Pulling this out of the Dose-Controlled paper for discussion. The paper argues the on/off interval is largely an artifact of ice being an uncontrollable, overly-cold source — we dose-limit by time because we can’t dial the rate. But some of the interval rationale is genuinely physiological (inflammation is part of repair; reactive hyperemia; skin-vs-deep-tissue gradients). Where exactly is the line? What would you want the dose–response study to hold constant first?
Forum · Thermotherapy
Which interval-icing rationales are tool-bound vs. physiological?
My read: the “20 minutes” ceiling is almost entirely the safety fuse — nerve palsy / frostbite guidance, not an optimum. The genuinely physiological piece is the rebound/hyperemia question. I’d hold target tissue temperature constant across arms and vary duration, rather than the reverse.
From the field: adherence collapses with the off intervals.
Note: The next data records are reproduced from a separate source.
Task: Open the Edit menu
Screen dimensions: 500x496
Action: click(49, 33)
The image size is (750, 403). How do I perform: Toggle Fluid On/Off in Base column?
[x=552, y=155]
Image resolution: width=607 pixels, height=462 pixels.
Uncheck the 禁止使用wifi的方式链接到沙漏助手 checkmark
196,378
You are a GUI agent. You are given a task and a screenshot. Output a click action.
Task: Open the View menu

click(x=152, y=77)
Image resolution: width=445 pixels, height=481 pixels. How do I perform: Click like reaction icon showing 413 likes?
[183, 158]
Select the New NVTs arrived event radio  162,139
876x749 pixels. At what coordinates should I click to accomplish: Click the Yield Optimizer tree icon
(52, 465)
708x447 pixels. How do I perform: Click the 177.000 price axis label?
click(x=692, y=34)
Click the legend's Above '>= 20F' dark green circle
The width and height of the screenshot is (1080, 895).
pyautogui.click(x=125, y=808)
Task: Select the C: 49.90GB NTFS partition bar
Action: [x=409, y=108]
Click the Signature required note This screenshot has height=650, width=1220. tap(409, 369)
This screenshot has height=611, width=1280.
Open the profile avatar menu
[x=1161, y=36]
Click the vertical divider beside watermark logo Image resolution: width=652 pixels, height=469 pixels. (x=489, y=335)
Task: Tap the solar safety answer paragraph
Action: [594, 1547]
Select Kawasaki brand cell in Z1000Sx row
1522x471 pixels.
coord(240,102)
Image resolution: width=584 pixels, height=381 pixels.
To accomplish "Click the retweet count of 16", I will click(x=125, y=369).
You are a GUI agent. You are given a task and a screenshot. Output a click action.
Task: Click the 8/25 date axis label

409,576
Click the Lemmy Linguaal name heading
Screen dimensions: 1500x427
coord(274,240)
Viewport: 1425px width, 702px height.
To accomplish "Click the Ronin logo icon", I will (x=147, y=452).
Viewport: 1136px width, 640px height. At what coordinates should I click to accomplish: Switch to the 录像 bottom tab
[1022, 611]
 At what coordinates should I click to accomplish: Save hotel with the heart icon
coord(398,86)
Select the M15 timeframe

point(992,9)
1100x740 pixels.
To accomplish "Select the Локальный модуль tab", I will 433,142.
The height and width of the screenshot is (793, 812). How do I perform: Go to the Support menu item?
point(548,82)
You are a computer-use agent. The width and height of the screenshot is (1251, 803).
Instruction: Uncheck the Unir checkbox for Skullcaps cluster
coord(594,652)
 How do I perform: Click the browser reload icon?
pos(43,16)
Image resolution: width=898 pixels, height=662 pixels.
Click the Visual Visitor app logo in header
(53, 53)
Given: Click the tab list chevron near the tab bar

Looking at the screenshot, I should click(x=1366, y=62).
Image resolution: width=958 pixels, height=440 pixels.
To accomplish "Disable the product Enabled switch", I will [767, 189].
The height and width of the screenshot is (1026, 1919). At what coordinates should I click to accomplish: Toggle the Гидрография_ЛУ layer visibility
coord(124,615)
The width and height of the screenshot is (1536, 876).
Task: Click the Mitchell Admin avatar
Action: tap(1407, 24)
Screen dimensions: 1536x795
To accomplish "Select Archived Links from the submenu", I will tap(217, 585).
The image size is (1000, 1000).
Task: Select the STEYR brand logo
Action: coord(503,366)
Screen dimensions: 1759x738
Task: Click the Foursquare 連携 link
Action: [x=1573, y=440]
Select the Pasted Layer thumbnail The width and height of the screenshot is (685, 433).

If a held setpoint lets us run a milder continuous dose, that alone changes real-world delivery. Worth capturing adherence as an endpoint, not just pain/ROM.
On the instrument side — we can report heat removed (W, kJ) and the tissue-temp achieved continuously, so “dose delivered” is auditable per session. Suggest the instrumented subset logs the steady-vs-hunting variability so we can separate device behaviour from physiology in the analysis.